Eine Moral wäre an sich ja auch gar nicht notwendig, wenn die Menschen von Natur aus gut wären. So lässt sich also feststellen, dass man nicht gleichzeitig moralisch und natürlich sein kann, jedenfalls nicht in vollem Umfange. Es verwundert von daher wenig, dass diegleichen Leute, die jegliche Moral als restriktiv und konstruiert hinstellen auch dem Irrglauben anhängen, der Mensch sei von Natur aus gut.

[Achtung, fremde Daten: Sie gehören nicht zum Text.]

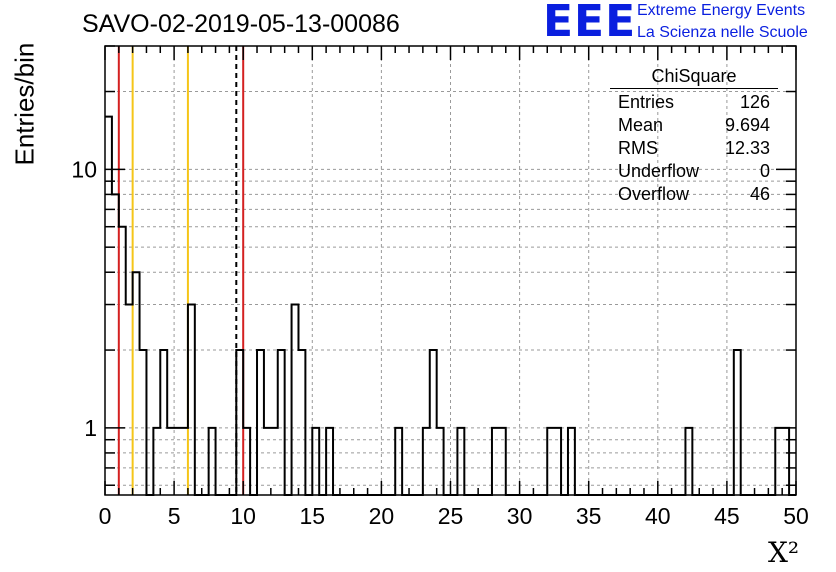 The height and width of the screenshot is (572, 836). Describe the element at coordinates (694, 194) in the screenshot. I see `stats-row-overflow: Overflow 46` at that location.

Der einzige Ausweg aus diesem Dilemma von Moral und Natur läge in einer erst noch zu ermittelnden Möglichkeit, auf das Sein eines Menschen positiv einzuwirken, oder aber in der Hoffnung, es könne eine Art unzerstörbaren Kern an Gutem in jedem Menschen geben, der nur freigelegt und gestärkt werden müsste. Doch ist das nicht auch schon wieder bloßes Wunschdenken? Es ist doch nur unser verinnerlichtes moralisches Gerechtigkeitsempfinden das uns sagt, dies müsse für alle gelten. Doch warum sollte die Natur, die ihre Flüche und ihren Segen bekanntermaßen sehr ungleich verteilt auf unsere Sentimentalität Rücksicht nehmen? Viel realistischer ist es anzunehmen, dass es eben gute Menschen und schlechte gibt und dann noch ganz viele irgendwo dazwischen. Anstatt in vergeblicher Liebesmüh die ganze Menschheit optimieren zu wollen, sollen unsere Herren Philanthropen ihre begrenzten Kräfte lieber darauf konzentrieren, denjenigen Teil der Menschheit auszumachen, der für solches Vorhaben überhaupt das Potential aufweist und mit dem Rest nicht mehr ihre Zeit verschwenden. Andererseits ist auch das schon wieder Wunschdenken, da es keine gesicherte Methode der Erprobung einer menschlichen Seele auf ihre Tauglichkeit gibt. Es gibt nur die Intuition des besonders begabten Einzelnen, der die Menschen liest wie Bücher. Doch wer dieses Talent besitzt und wer nicht, lässt sich endgültig nicht mehr objektiv feststellen. Von daher sind sämtliche Versuche einer Menschheitsverbesserung unverzüglich einzustellen. Gute und Schlechte hervorzubringen, sollte wieder dem Schicksal überlassen werden, dem man ohnehin nicht ins Handwerk pfuschen kann.